UCLA

Many actively pursued pharmacological targets are difficult to drug using conventional small molecule therapeutics because they lack conventional binding sites. These so called ‘undruggable’ targets typically interact with other proteins via shallow, solvent exposed interfaces. Peptidomimetic macrocycles have the potential to mediate such systems because the embedded peptide can mimic native protein structure and recognition elements, and the ring structures contribute to structural preorganization, lowering entropic penalties upon target binding. Compounds of this type having precise shapes and drug-like character are coveted, but are relatively difficult to synthesize. Our lab has developed methods to synthesize shape-defined macrocycles from small linear peptides. These experiments run as processes, wherein designed templates react incrementally with unprotected oligomers to form composite products. The resulting compounds retain molecular recognition elements in the oligomer, yet display that functionality as part of stable polycyclic structures. Our experimental work is based on proteinogenic amino acids and the reactivity of their nucleophilic side chains. However, using unnatural amino acids, the hypothetical scope of the chemistry becomes vast and far outpaces the capacity of our experimental format. Here, we describe the development of a computational rendering of our experimental platform, Composite Peptide Macrocycle Generator (CPMG). This open-source platform simulates our multi-step reaction chemistry using a large, tailored monomer set. We have used the algorithms to anticipate product outcomes of >2 billion processing sequences. We have further developed software to generate three- dimensional structures for each product. Every library member has feature constraints meant to increase the probability of it being bioavailable. We discuss efforts to merge our experimental and computational abilities into a single, iterative workflow to discover new macrocyclic ligands for challenging protein targets.

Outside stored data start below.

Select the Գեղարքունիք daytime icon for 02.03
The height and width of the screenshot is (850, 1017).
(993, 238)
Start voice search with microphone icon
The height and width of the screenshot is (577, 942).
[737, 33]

We describe new computational tools and techniques to allow rapid, flexible docking of conformationally dynamic ligands onto multiple protein targets. We describe experiments to validate predictions by synthesizing novel arene amino acids and engaging them in macrocyclizations to generate previously unknown ring systems. We show how the interplay between calculations and synthesis can offer insight into molecular properties and applications.